Continue the article about the Kansas City co-pastors and the neighbor who broke into their home, picking up right after its final sentence.

• **Excerpted passage**:
******************************
Kansas City church focuses on places where love has left

Ben Greene

Pastor & writer

  • Church planting & multiplication

Neighbors can be challenging to love. Dogs from across the street poop in your yard. The loud music at night. The heavy walker upstairs.

Greg and Kate McKinney, who co-pastor a new Converge MidAmerica church, wouldn’t mind such challenges in loving their neighbors. Demonic forces frequently mess with the Kansas City couple when they try to obey Christ’s teaching.

While preaching on loving neighbors at an Arkansas church, Greg McKinney said, “You cannot love that which you are against or that which you are above.”

Several hours later came the enemy’s attack: A neighbor of the McKinneys broke into their home.

At 4 a.m., Greg and his wife, Kate, suddenly woke up. One of their very own neighbors was breaking in, seeking to steal.

Greg, who’s never punched anyone in his entire life, has an uncle who teaches mixed martial arts. Although Greg never trained, he picked up different headlocks, chokeholds, arm bars and such.

Confronting the neighbor, McKinney wrestled the man down. But the neighbor broke free and tried to escape.

During the madness, the neighbor crashed through a window. Unlike TV fight scenes, real windows don’t break in a shower of shattered fragments. Instead, large triangles of sharp glass gravely wounded the man.
******************************
• **Record set**:
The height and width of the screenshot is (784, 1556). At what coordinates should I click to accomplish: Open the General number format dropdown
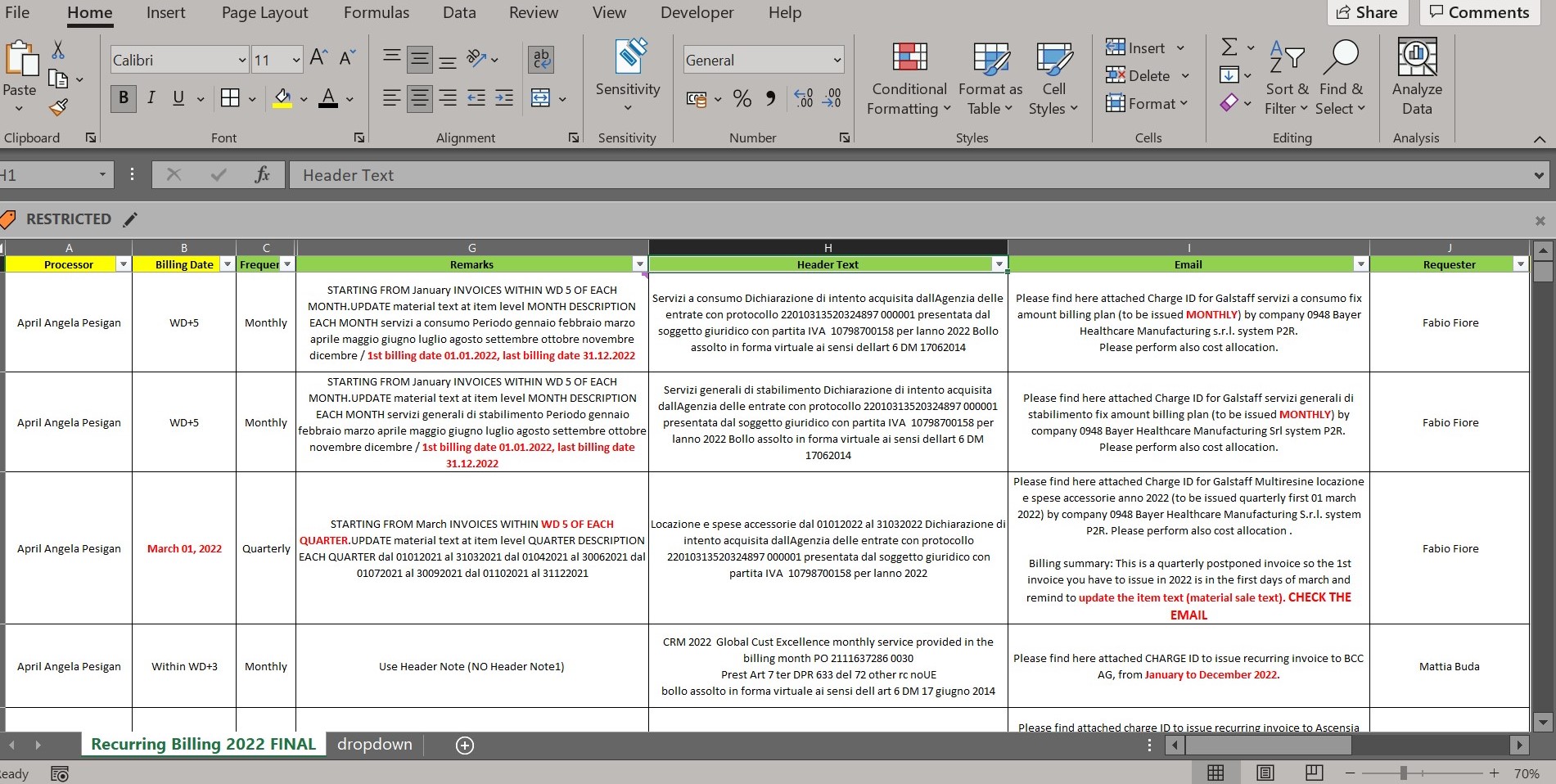point(837,60)
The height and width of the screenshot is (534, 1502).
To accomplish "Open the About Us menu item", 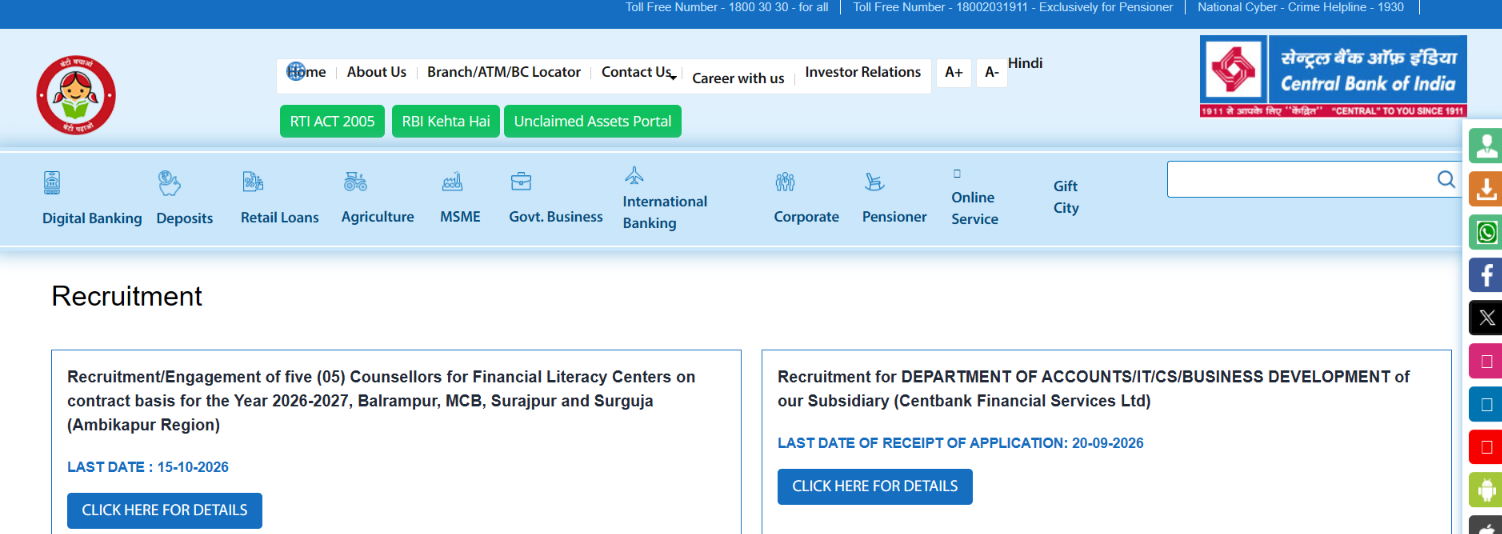I will (x=377, y=72).
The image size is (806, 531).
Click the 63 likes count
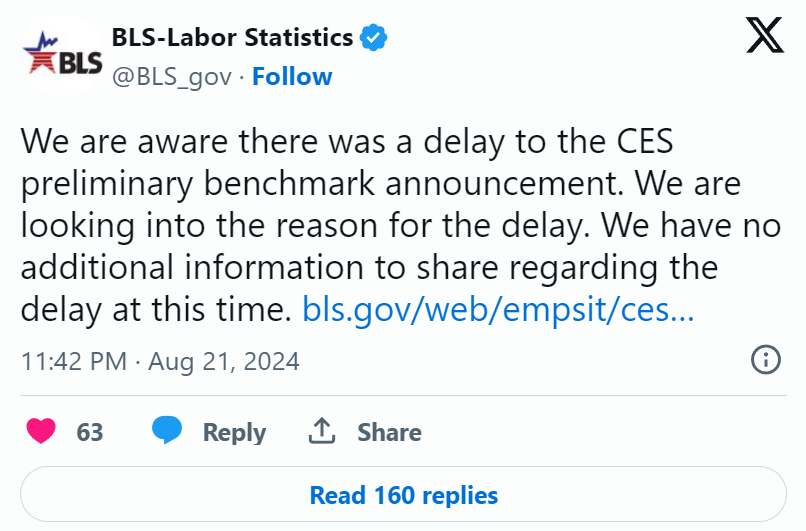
******************************
• **Exercise answer**:
Within seconds, McKinney grabbed the man in a chokehold, the glass also cutting the pastor up as the two fought and struggled.

When the melee ended and police arrived, an ambulance transported Greg to the hospital. He needed several staples on his chest to close the severe cuts.

Kate and Greg spent lots of time with their children in the following weeks. The family committed to calling out lies and praying against spirits of doubt, fear and worry.

“We had to learn very practically to have the Spirit of God invade our house,” he said.

After their home was invaded, McKinney said he received meal after meal after meal from the church where he worked.

The McKinneys met the arrested man’s family. They still wanted to love those neighbors. But Greg said the family received little support, not a lot of calls and not a lot of love.

We’re going to love our neighbors

In June 2019, the McKinneys moved to Kansas City, Missouri, to live in the Troost Avenue community. When Martin Luther King Jr. was assassinated in 1968, Troost burned. Many of the community’s buildings still aren’t reopened or cleaned up.

Three months after Greg, Kate and their four children moved in, someone fired 21 gunshots in a neighbor’s home. Some of those bullets took a life.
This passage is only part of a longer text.